Document segment Start Marker

So the key insight there is like, you know, you're playing Pokemon. Let's see. I'm looking at the stream over here. And this is in the like three days since it's been up. It's taken 16,884 actions as of this exact moment in time. Wow. And so like, if you think about that, that like roughly correlates to like 16,000 screenshots, like a whole bunch of stuff that it has seen over that time. And yeah,

uh, it like that much information doesn't fit into the context window of a language model. Right. So you need some way to like, be able to condense, like to get rid of old information

And so the knowledge base, I'm literally not sure this is the most optimal way to manage this, but the knowledge base is one way that it can keep track of information over longer periods of time. So what ends up happening is it like takes 30 actions and then it summarizes the conversation, like the things it did for the last 30 actions and like chunks that down.

And then it does it sort of like accordions like that. Right. So it takes 30 actions, does a summary, takes 30 actions, does a summary, that kind of thing. But trying to keep everything in the summary, it hopefully writes kind of bloats. So the knowledge base is a way for it to like kind of track longer horizon things. Yeah, that makes sense. Well, dude, talk to me about some of the stuff that you're doing right now at Anthropic. I know you're leading a team that is engaging on fine tuning and. Yep.

We mentioned there's, I had the big question of, hey, is fine tuning really all it's cracked up to be? And I say that because we did a round table with NVIDIA probably like a month ago. And one thing that was abundantly clear, because we did the whole round table on fine tuning and folks were like, I've seen way more lift for way less effort by just tuning my prompt, not fine tuning the model.

Yeah, but what are your opinions on it? I think that's about right for the vast majority of things, honestly. Like, to some extent, that's the best thing about language models, right? Like, I come from the world of machine learning, you and me both, like...

Uh, when you have to make a change to a model by like training it and getting new data and stuff like that, it's like, that is slow. There's a reason ML ops is such a hard thing is because like getting that all right is really fricking hard. Um, and comparatively like prompting is a miracle where you can like iterate on this thing with a, you know, even if you have a big eval suite, it's like a 10 minute iteration cycle, not a, not a.

Document segment End Marker
Dataset excerpts Start Marker

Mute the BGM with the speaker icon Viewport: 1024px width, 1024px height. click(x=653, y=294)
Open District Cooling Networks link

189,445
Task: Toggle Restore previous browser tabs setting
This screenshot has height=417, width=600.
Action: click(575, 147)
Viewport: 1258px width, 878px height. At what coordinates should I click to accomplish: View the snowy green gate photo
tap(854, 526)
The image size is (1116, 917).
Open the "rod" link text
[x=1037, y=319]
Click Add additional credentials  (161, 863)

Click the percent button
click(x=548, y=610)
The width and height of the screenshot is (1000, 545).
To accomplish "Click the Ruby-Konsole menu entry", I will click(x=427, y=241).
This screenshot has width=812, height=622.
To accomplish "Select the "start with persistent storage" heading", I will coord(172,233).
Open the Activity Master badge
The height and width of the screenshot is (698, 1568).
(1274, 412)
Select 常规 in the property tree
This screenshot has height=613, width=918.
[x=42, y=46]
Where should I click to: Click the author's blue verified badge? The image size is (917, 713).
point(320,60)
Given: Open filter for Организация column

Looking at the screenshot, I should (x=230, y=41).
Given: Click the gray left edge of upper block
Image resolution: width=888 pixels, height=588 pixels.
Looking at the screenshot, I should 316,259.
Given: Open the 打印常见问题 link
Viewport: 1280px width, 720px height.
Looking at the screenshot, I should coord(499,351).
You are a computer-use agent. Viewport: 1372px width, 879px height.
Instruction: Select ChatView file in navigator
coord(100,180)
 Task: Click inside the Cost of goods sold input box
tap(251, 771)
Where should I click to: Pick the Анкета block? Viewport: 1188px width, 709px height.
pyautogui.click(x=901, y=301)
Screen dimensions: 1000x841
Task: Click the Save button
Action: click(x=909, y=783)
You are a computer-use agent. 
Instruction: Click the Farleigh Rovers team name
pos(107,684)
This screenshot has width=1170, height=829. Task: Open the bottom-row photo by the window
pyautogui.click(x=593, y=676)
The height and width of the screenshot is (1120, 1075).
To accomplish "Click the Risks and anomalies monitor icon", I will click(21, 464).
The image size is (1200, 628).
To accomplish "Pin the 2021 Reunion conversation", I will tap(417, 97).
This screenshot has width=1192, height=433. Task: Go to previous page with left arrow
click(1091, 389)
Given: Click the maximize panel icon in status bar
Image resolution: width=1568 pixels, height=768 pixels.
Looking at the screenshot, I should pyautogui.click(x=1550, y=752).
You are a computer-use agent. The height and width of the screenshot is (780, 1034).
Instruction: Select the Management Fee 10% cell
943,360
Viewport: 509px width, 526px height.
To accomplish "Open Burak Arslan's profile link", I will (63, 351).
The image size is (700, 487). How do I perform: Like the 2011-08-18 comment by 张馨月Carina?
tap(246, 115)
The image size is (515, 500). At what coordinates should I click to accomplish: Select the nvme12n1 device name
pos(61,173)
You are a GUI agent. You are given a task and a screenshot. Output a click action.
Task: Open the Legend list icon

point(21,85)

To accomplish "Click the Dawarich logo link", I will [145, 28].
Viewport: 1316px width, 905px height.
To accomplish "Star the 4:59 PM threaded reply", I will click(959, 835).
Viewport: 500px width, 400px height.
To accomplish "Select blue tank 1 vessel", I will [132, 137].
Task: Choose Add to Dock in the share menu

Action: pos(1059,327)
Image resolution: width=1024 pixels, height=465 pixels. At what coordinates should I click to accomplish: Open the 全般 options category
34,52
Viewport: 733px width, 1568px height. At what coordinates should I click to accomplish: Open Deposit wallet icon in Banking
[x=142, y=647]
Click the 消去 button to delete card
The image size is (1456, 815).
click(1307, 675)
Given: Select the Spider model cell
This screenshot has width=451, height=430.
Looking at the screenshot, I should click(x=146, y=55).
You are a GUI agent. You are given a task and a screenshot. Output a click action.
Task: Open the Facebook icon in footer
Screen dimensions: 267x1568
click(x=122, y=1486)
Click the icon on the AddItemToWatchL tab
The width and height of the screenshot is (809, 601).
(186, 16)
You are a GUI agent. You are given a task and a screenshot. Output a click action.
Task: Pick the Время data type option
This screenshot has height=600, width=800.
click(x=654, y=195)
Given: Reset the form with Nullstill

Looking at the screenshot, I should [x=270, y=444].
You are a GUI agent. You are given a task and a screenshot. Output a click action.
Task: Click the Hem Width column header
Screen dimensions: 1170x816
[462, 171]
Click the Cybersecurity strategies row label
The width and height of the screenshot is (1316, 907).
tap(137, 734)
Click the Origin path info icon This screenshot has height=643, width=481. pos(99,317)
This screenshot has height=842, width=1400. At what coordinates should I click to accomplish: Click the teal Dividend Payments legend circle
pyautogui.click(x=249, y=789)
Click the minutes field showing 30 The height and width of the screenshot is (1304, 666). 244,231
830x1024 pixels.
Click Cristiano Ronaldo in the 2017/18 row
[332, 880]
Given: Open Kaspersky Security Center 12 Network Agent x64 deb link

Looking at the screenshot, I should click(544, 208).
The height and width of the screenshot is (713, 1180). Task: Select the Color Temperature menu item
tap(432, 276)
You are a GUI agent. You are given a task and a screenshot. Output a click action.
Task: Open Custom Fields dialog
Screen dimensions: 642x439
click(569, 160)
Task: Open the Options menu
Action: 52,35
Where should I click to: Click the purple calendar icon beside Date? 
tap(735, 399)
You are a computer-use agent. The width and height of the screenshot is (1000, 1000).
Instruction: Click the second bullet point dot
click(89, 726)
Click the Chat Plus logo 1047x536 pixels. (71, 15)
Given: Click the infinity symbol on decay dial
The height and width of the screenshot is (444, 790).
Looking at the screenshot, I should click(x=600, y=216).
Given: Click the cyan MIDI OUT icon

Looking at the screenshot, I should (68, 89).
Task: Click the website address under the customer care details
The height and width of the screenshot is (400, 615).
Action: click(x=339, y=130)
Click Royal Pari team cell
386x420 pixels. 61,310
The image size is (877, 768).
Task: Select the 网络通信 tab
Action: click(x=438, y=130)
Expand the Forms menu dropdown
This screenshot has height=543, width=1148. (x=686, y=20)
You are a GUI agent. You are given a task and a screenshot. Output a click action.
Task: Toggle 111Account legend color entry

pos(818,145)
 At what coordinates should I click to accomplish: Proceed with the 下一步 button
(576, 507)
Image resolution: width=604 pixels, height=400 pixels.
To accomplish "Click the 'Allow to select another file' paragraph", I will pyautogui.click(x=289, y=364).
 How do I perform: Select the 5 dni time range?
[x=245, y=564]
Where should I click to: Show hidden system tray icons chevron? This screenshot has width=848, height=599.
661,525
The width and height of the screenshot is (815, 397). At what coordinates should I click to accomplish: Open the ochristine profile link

Dataset excerpts End Marker

**Exercise**. Proceed with the transcript on prompting versus fine tuning language models, starting after its last sentence. The records are separate material with no connection to the transcript.

**Answer for this exercise**.
three week or whatever iteration cycle. And so I think like for, um, from my experience, like I frequently encourage anybody who's thinking about fine tuning, like the, one of the first things I go in and do is like, how far have you really pushed prompting? Like how, how far have you really gotten with it? And, um, you know, there are people that have like really stretched it to the limit, but there are a lot of people who like maybe, uh,

because like prompting is a little weird still like people haven't quite figured it out like how to get it right it can be finicky it's not easy to like get the best prompt and I think so some people like get stuck part way I think they're at the top um

But until you like really are confident that you've gotten the most out of a prompt, I think it's like almost never a good idea to to even consider fine tuning for most use cases. And there's so much you can do to add knowledge with brag with like whatever other way you want to put things in the prompt like that are way easier than trying to like do fine tuning that. Yeah.

For someone whose job is to help people with fine-tuning broadly, I spend a lot more time telling people that they should steer away from it to start because I think you've got to be pretty precise. It's really expensive. It's a challenging... I don't mean expensive from the cost of even doing it. It's the cost of people's time working on it. It's just really hard to justify more often than not.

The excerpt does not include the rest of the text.